Aim:
Substitute "Which spot should I click to:" for every occurrence of "Where should I click to:" in all of the items below, leaving everything else unchanged.

Items from a collection:

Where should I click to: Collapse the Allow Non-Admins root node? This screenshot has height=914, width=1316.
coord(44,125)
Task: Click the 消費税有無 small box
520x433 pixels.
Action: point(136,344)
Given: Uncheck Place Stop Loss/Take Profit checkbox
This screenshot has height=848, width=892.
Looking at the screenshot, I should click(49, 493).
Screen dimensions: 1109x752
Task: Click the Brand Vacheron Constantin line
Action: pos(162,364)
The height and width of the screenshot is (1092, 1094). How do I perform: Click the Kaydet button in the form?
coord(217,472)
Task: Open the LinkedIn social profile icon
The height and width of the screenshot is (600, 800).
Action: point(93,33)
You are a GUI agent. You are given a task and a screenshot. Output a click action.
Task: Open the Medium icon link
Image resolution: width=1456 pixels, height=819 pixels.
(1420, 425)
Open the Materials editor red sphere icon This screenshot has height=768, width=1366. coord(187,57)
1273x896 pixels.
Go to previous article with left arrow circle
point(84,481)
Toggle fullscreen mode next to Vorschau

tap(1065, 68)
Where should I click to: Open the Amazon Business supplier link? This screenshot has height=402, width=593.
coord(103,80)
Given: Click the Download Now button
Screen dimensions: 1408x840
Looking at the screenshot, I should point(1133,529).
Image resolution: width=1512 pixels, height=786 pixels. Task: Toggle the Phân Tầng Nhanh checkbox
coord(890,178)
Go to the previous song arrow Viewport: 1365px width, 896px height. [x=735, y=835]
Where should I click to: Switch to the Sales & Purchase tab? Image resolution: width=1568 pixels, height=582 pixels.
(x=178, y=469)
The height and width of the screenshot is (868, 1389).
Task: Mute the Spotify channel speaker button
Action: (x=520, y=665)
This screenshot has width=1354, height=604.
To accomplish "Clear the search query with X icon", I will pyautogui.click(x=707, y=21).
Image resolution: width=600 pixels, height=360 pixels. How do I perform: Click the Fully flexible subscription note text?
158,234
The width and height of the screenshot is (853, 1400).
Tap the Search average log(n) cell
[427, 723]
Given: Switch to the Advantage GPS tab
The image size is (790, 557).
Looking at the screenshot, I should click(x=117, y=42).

Result for this task:
Which spot should I click to: Collapse the Allow Non-Admins root node? This screenshot has height=914, width=1316.
coord(44,125)
Task: Click the 消費税有無 small box
520x433 pixels.
Action: point(136,344)
Given: Uncheck Place Stop Loss/Take Profit checkbox
This screenshot has height=848, width=892.
Looking at the screenshot, I should click(49, 493).
Screen dimensions: 1109x752
Task: Click the Brand Vacheron Constantin line
Action: pos(162,364)
The height and width of the screenshot is (1092, 1094). How do I perform: Click the Kaydet button in the form?
coord(217,472)
Task: Open the LinkedIn social profile icon
The height and width of the screenshot is (600, 800).
Action: point(93,33)
You are a GUI agent. You are given a task and a screenshot. Output a click action.
Task: Open the Medium icon link
Image resolution: width=1456 pixels, height=819 pixels.
(1420, 425)
Open the Materials editor red sphere icon This screenshot has height=768, width=1366. coord(187,57)
1273x896 pixels.
Go to previous article with left arrow circle
point(84,481)
Toggle fullscreen mode next to Vorschau

tap(1065, 68)
Which spot should I click to: Open the Amazon Business supplier link? This screenshot has height=402, width=593.
coord(103,80)
Given: Click the Download Now button
Screen dimensions: 1408x840
Looking at the screenshot, I should point(1133,529).
Image resolution: width=1512 pixels, height=786 pixels. Task: Toggle the Phân Tầng Nhanh checkbox
coord(890,178)
Go to the previous song arrow Viewport: 1365px width, 896px height. [x=735, y=835]
Which spot should I click to: Switch to the Sales & Purchase tab? Image resolution: width=1568 pixels, height=582 pixels.
(x=178, y=469)
The height and width of the screenshot is (868, 1389).
Task: Mute the Spotify channel speaker button
Action: (x=520, y=665)
This screenshot has width=1354, height=604.
To accomplish "Clear the search query with X icon", I will pyautogui.click(x=707, y=21).
Image resolution: width=600 pixels, height=360 pixels. How do I perform: Click the Fully flexible subscription note text?
158,234
The width and height of the screenshot is (853, 1400).
Tap the Search average log(n) cell
[427, 723]
Given: Switch to the Advantage GPS tab
The image size is (790, 557).
Looking at the screenshot, I should click(x=117, y=42).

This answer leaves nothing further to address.